I checked my cell phone and saw a text from Sheila at Whitemud depot saying the same thing. It was the height of summer and everyone in the union office was on vacation. This made me acting President of the local. My job was to answer the phones and field questions about the collective agreement. It was a lot of taking notes and leaving message for when the full time officers got back but also a lot of research into the collective agreements and previous arbitration decisions.
The bulletin also instructed Rural Service Mail Carriers to honour the job action of the Reynolds workers. This turned out to be pretty controversial.
The Standoff
Abraham sat in his chair and tried to look relaxed while he drank coffee. Binyam smiled at him and said “it’s a good sign that it is taking him this long, if he was going to fire us he would have by now, he’s going to come back with a counter offer”.
“I hope you’re right Binyam”, Abraham sighed and looked at the newspaper in front of him, casually running his finger along the “want” ads for courier companies.
The standoff lasted the rest of the afternoon before Reynolds replied by text to Abraham.
The text simply read:
26 cents and you all work tomorrow?
Abraham looked up from his phone, Binyam and the rest looked at him intently. He smiled. They cheered.
The next text was more ominous. It read:
26 cents and you all sign a contract saying you won’t strike again.
Collective bargaining is not always a legal process. It is also a way for working people to take back the wealth that they create. In every society with economic classes there is an unspoken contract between working people and those that rent their labour- political thinkers call this a “social contract”. This contract goes from being a silent agreement most of the time to a very noisy disagreement at other times. Sometimes it is a disagreement about the rate at which workers are exploited and sometimes it is outright revolution. The wages and working conditions on the job, whether written or unwritten is a part of the social contract that exists between workers and those who profit from their work.

• _Data segment_:
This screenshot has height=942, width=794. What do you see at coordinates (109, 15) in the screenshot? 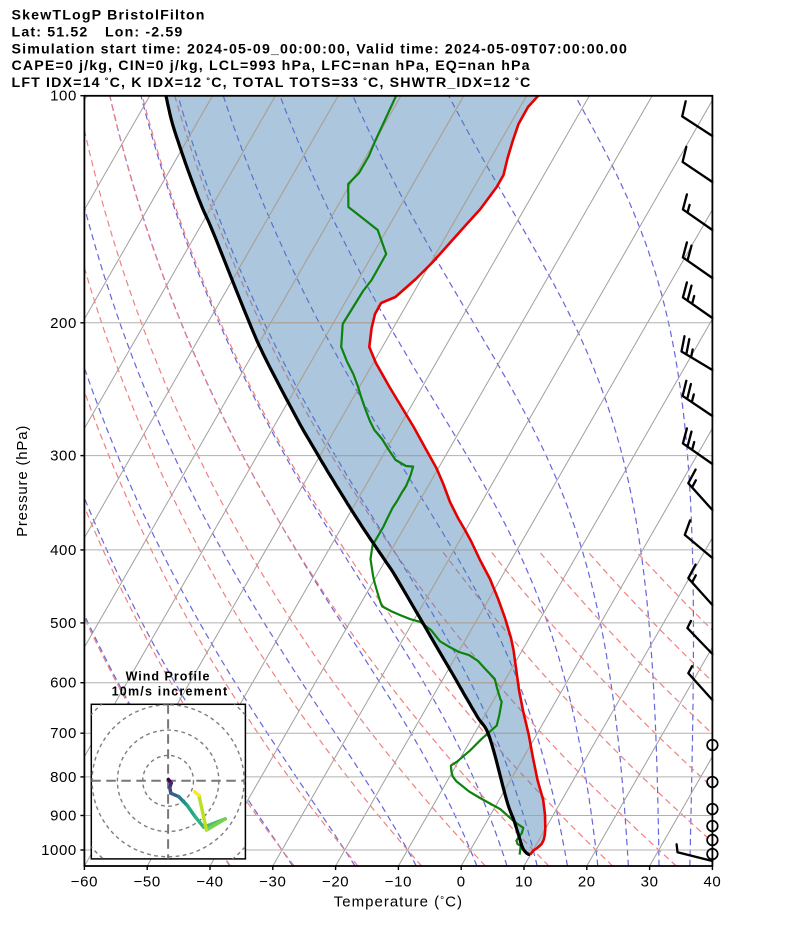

• _Work instructions_:
• 1. Rewrite everything from "Collective bargaining is" down to "from their work." in the story about the Reynolds standoff, switching "social contract" to "civic pact".
• 2. Carry the story about the Reynolds standoff forward from its final sentence.

• _Responses by task_:
• 1.
Collective bargaining is not always a legal process. It is also a way for working people to take back the wealth that they create. In every society with economic classes there is an unspoken contract between working people and those that rent their labour- political thinkers call this a “civic pact”. This contract goes from being a silent agreement most of the time to a very noisy disagreement at other times. Sometimes it is a disagreement about the rate at which workers are exploited and sometimes it is outright revolution. The wages and working conditions on the job, whether written or unwritten is a part of the civic pact that exists between workers and those who profit from their work.

• 2.
Executive Meeting
“Well how do our Rural Carriers feel about this?” Sharon was peering down over her glasses. “I mean those people are moving our mail, they’re basically scabs”. The “s” word always turns up the heat, and the words “these people” made Harjit shift in his chair uncomfortably. “Look” said Ike, trying to keep things calm, “I think a worker is a worker, and struck mail is struck mail, if we don’t touch Reynolds mail we put pressure on Canada Post too, the enemy of our enemy is our friend in this case”.
Obviously irritated Sharon continued. “It’s not Reynolds mail, it’s the Canadian public’s mail, and we are the legally certified bargaining unit that has a right to move that mail- if we support them we support scabs. What if they take more of our jobs, do we just decide to organise the new workers there too”.
The local President was going through the meeting stack quickly trying to get everyone a chance to talk without taking up too much time.
Craig’s turn: “I agree that the contractors probably didn’t know they were crossing a line by taking a job with this Reynolds outfit but we need to stand up for our members, that’s what they pay dues to us to do for them, not to stand up for contractors that haven’t even asked to join the union”.
I raised my hand to speak.
The Slippery Slope
Abraham shook his head, “typical”, he said as he looked at the crowd gathered in the restaurant. Binyam’s cousin spoke up “we should take it. How long can we hold out for really?” Another agreed “this is steadier work than the other courier companies in town I will take less money if it means reliable work”. Binyam shook his head.
“What happens if he goes back on something else tomorrow? What if he makes us deliver two routes on the same pay next week, then we can’t strike over that. I think this is a bad deal.” Abraham was speaking softly, not entirely sure of himself.
Binyam’s cousin wasn’t done yet. “If we don’t take this we could wind up in the same situation but signing for less money. Then we sign the no strike deal and will have lost out on the money”.
“Then we may as well go get jobs at Dyanmex (a private courier company across town) where they will pay us an honest rate. Look we don’t have a bad deal right now but Diaz needs us, if we handcuff ourselves now it will be a lower rate eventually anyway.”
Abraham counted the nodding heads in the room and took it as a sort of vote. He sent Diaz a text back saying they would take the twenty six cent rate but would not sign any agreement promising not to strike again.
Diaz sent a one-word reply, “Yes”.
On Being Union
“I mean what does it mean to be union?”. I asked innocently enough. “When we organised the RSMCs in the first place they were legally barred from unionising at all, we won the right to represent them in negotiations. It seems to me that they have some leadership, they have meetings, they have solidarity and they are de-facto a union”.
Sharon, and Craig among others were shaking their heads, though many in the room also agreed with me. Eventually it was agreed that we would support the workers as best we could behind the scenes but we would not issue a statement asking workers not to touch the effected mail. I texted Christine the news from the executive and she passed it on to Binyam who expressed thanks for what support we could give.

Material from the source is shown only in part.